Snap analysis: Obama fails to reassure markets after S&P move

By Jeff Mason and Steve Holland

WASHINGTON (Reuters) - What should a U.S. president say to stop stock markets from falling and reassure Americans that the country will be able to solve its debt and deficit problems?

President Barack Obama's first public comment about Standard & Poor's downgrade of U.S. debt to AA-plus from the top-notch AAA was not enough to stop a market plunge of 600 points, with investors uncertain if Washington can overcome political gridlock.

Here is a look at what Obama tried to achieve:

"Markets will rise and fall, but this is the United States of America. No matter what some agency may say, we've always been and always will be AAA country," he said.

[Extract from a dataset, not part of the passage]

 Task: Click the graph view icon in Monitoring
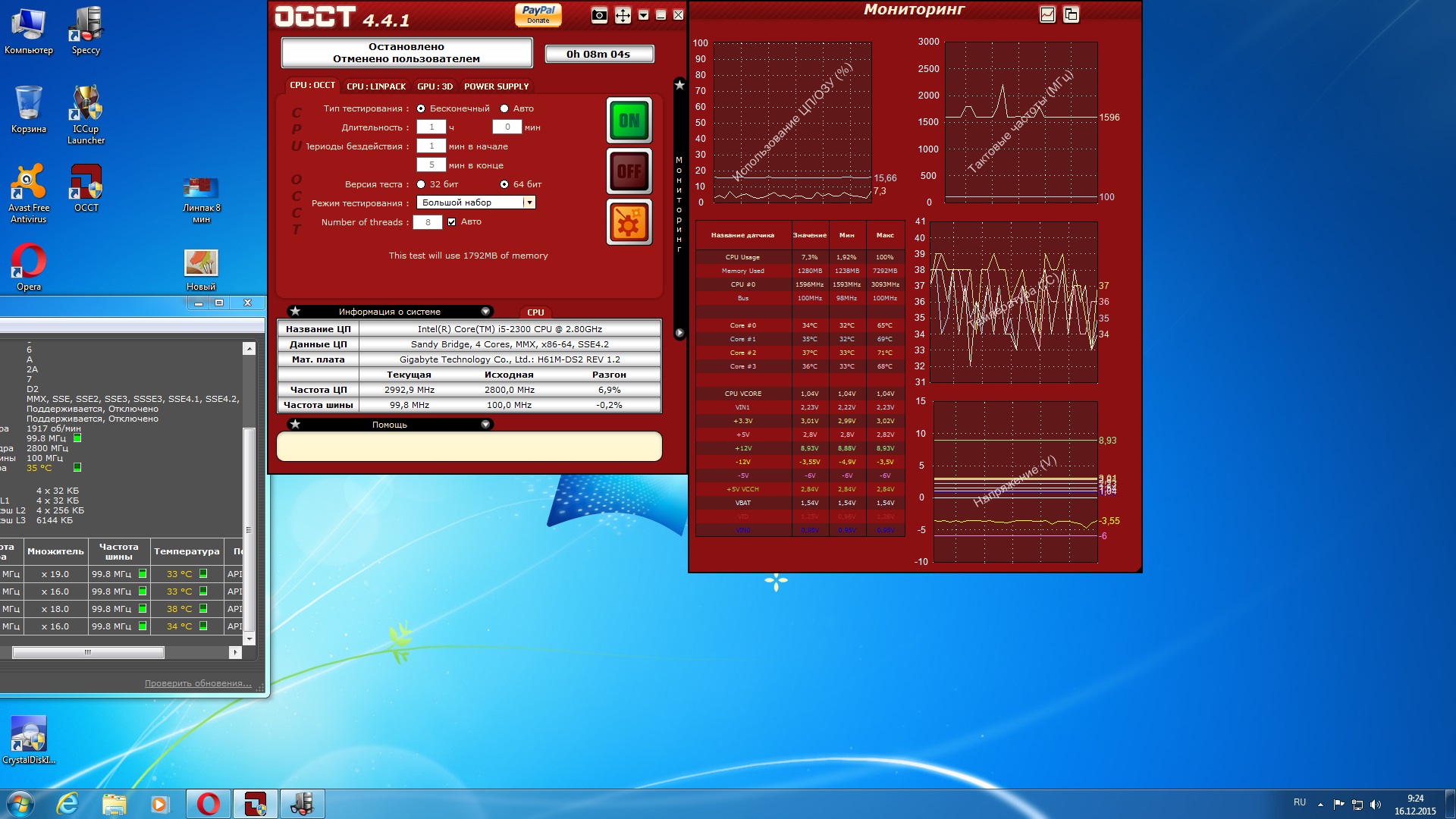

Republicans want only spending cuts, a position Obama's Democrats believe is unreasonable given the pressing need to maintain spending for the social safety net.

While a joint bipartisan congressional committee will chart a way forward on reducing deficits by late November, Obama made clear where he stands: he wants to increase taxes on wealthier Americans and an end to some corporate tax loopholes to ease the pain of spending cuts.

That was considered the big news from his remarks because, technically, the recent deal on deficit reduction puts the next phase in the process in the hands of lawmakers in Congress.

Obama took some heat from Republicans during the debt debate for not delivering a plan on paper that outlined his deficit reduction ideas.

This decision may be in reaction to the criticism -- and a signal that he intends to stay in the throes of the debate even as the "super committee" and the rest of Congress takes up the baton.